The present chairman is Lambros Klaoudatos from BP Shipping who was appointed to the role in 2024. Previous Chairmans include Nick Potter from Shell plc (2022 to 2024), Mark Ross from Chevron (2018-2022) and Grahaeme Henderson (2014-2018) from Shell.

===Vetting===
OCIMF manages a Ship Inspection Report Programme (SIRE) programme which is a vetting database and inspection scheme for tankers, known as SIRE, with inspection questions and answers to be used by inspectors visiting ships. In 2022, Russian ships were restricted from using the system following sanctions. In September 2024, a new version of SIRE, referred to as SIRE 2.0 was released to the industry. In May 2026, the OCIMF annual report stated some 10,039 ships had been inspected with over 24,000 inspection reports also downloaded.
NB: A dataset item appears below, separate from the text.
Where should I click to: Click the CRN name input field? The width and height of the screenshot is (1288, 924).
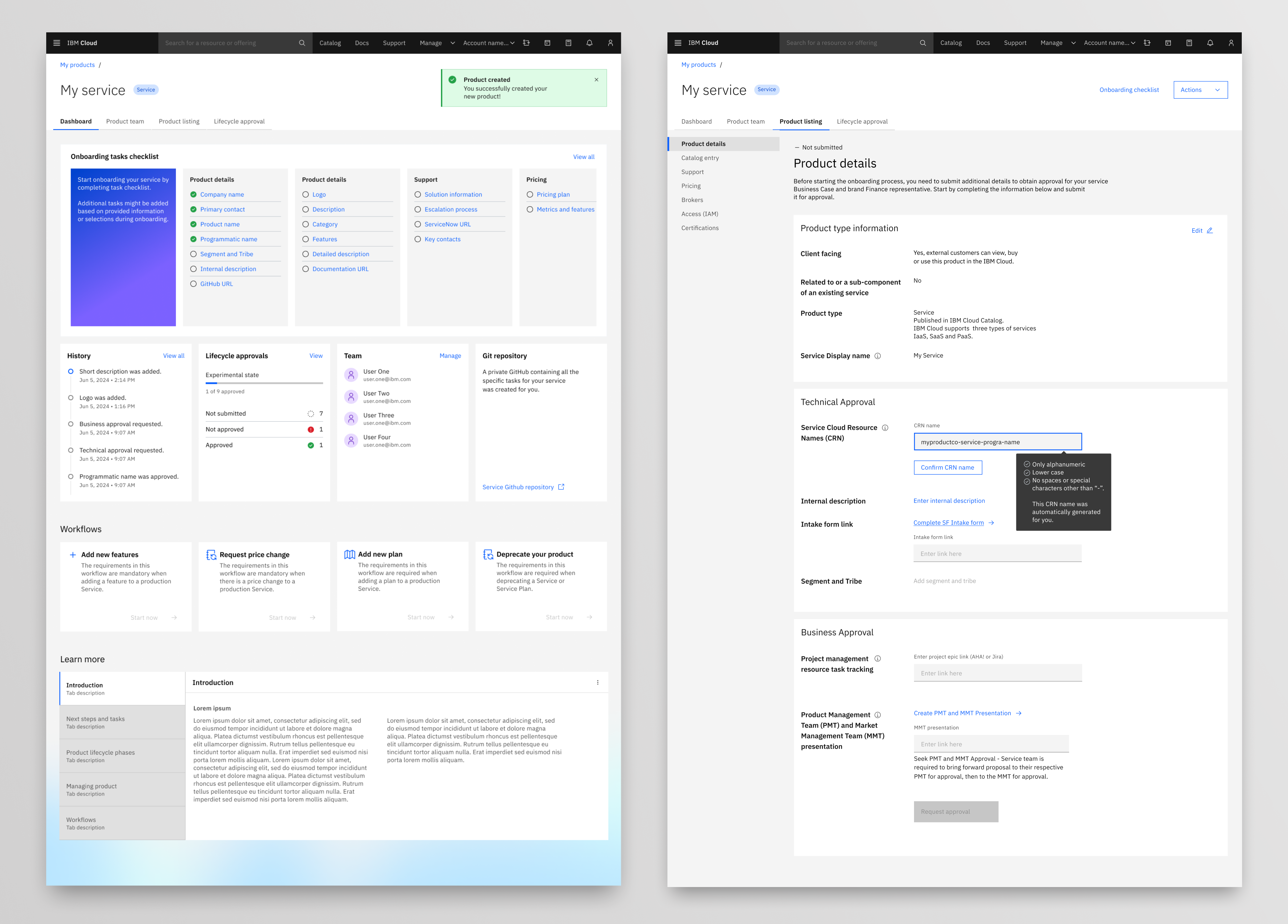997,442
OCIMF also host the Offshore Vessel Inspection Database (OVID). This is for vessels that work in the Offshore drilling sector. The OVID is managed through committee work with the International Marine Contractors Association (IMCA).

===Secretariat===
A full-time Managing Director is in charge of a small permanent Secretariat located in London. In 2021, Karen Davis from ConocoPhillips served in the role and was replaced by Don Davis from Chevron Corporation in 2026.

This Secretariat comprises full-time employees and technical staff seconded from member companies. The work of OCIMF is carried out through four main Committees General Purposes Committee (GPC), Ports and Terminals Committee, Offshore Marine Committee and the Legal Committee. Sub-Committees, Forums, work groups and task forces composed of members' representatives and assisted by the Secretariat.

==Publications==
OCIMF produces industry guidance for oil tankers and oil terminals, with Witherbys including the leading industry title, published with 'International Safety Guide for Oil Tankers and Terminals' (the 6th edition was published in 2020).

The OCIMF along with the Society of International Gas Tanker and Terminal Operators (SIGTTO) developed the Jetty Maintenance and Inspection Guide (JMIG) to provide guidelines for effective maintenance on oil and liquified gas terminal jetty equipment.